Sobre o que mais gosta no carnaval, a noiva disse que adora as cores da folia, curte pensar nas fantasias que vai usar e as marchinhas.

Sem consentimento, a brincadeira perde a graça

As regras da paquera no carnaval mudaram bastante nas últimas décadas. Se beijar à força, puxar o cabelo, passar a mão e outras investidas sem consentimento eram consideradas normais, hoje já não podem fazer parte da folia. A legislação brasileira não vê essas práticas como uma brincadeira. O artigo 213 do Código Penal prevê reclusão de 6 a 10 anos para quem “constranger alguém mediante violência ou ameaça a ter conjunção carnal ou a praticar outro ato libidinoso.”

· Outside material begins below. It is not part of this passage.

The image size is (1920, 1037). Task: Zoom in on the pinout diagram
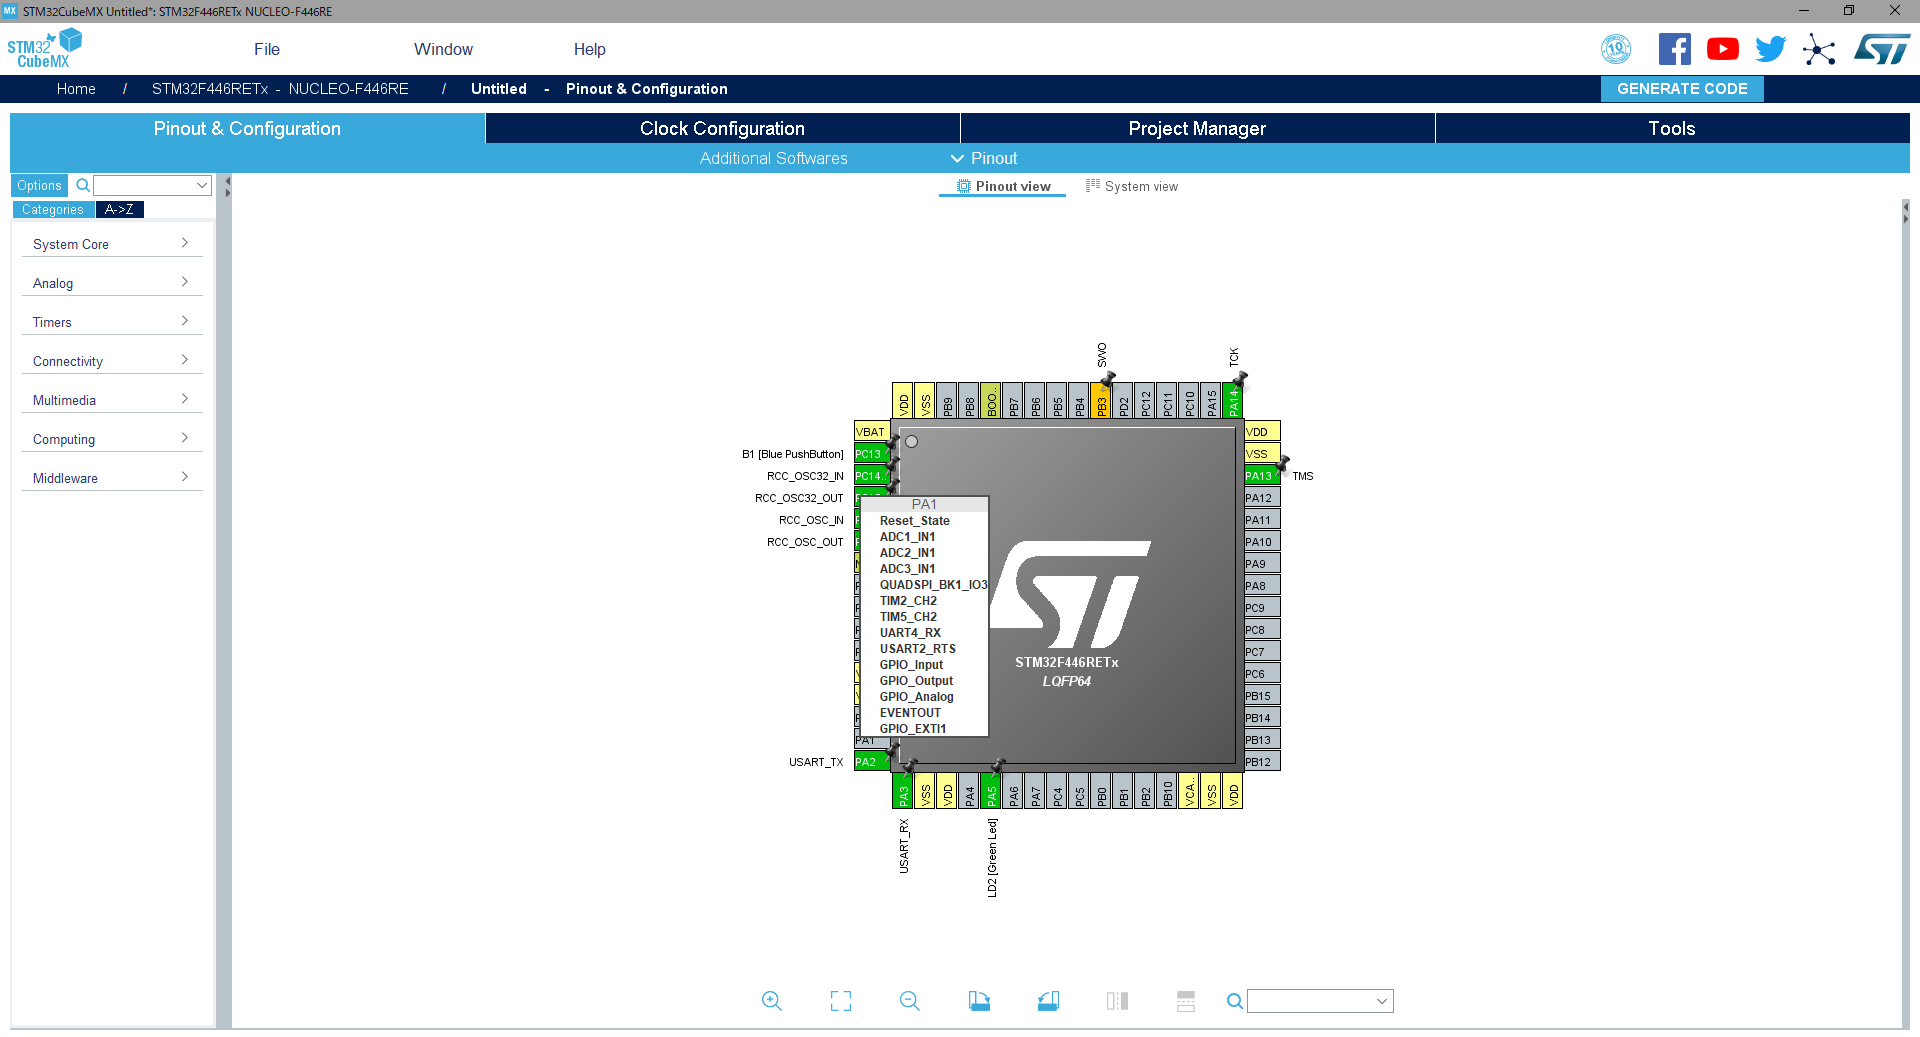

O historiador Thiago Mondenesi, professor do Centro Universitário FG, explica que a mudança de comportamento acompanha as transformações da sociedade. “Houve o empoderamento feminino e isso reflete no carnaval”, afirmou. Segundo o pesquisador, antes de serem assimilados pelos foliões, os direitos surgem como reivindicação social, tornam-se leis e só então passam a fazer parte do comportamento. “O carnaval de Pernambuco se caracteriza por ser da rua, do povo. Assim, absorve não só problemas, mas também avanços sociais”, pontuou.

Quando surgem, as mudanças geram debate, polêmica e, por vezes, resistência. “No entanto, o debate gera uma sociedade mais viva e antenada. Permitir que o beijar à força faça parte da festa prejudicaria o carnaval enquanto instituição de lazer. As discussões e as mudanças tâm que incomodar mesmo”, ressaltou.

Para a jornalista e fundadora do Grêmio Anárquico Feminístico Essa Fada, Geisa Agrício, apesar das mudanças na legislação e dos avanços sociais, os assediadores continuam com os mesmos comportamentos. Por outro lado, as mulheres aceitam menos, denunciam mais, se unem e se protegem mais.

“O comportamento feminino ainda é julgado e as vítimas são culpabilizadas pelo assédio. O bloco da gente surgiu para discutir que carnaval é lugar de mulher sim, que liberdade sexual é para a mulher e ela tem escolhas”, afirmou, em resposta aos dados de uma pesquisa de 2016 do Instituto Data Popular cujos resultados mostraram que, para 61% dos homens, mulher solteira no carnaval não pode reclamar de ser cantada; 49% afirmaram que bloco não é lugar para mulher “direita” e 56% responderam que mulheres que usam aplicativos de relacionamento não querem nada sério.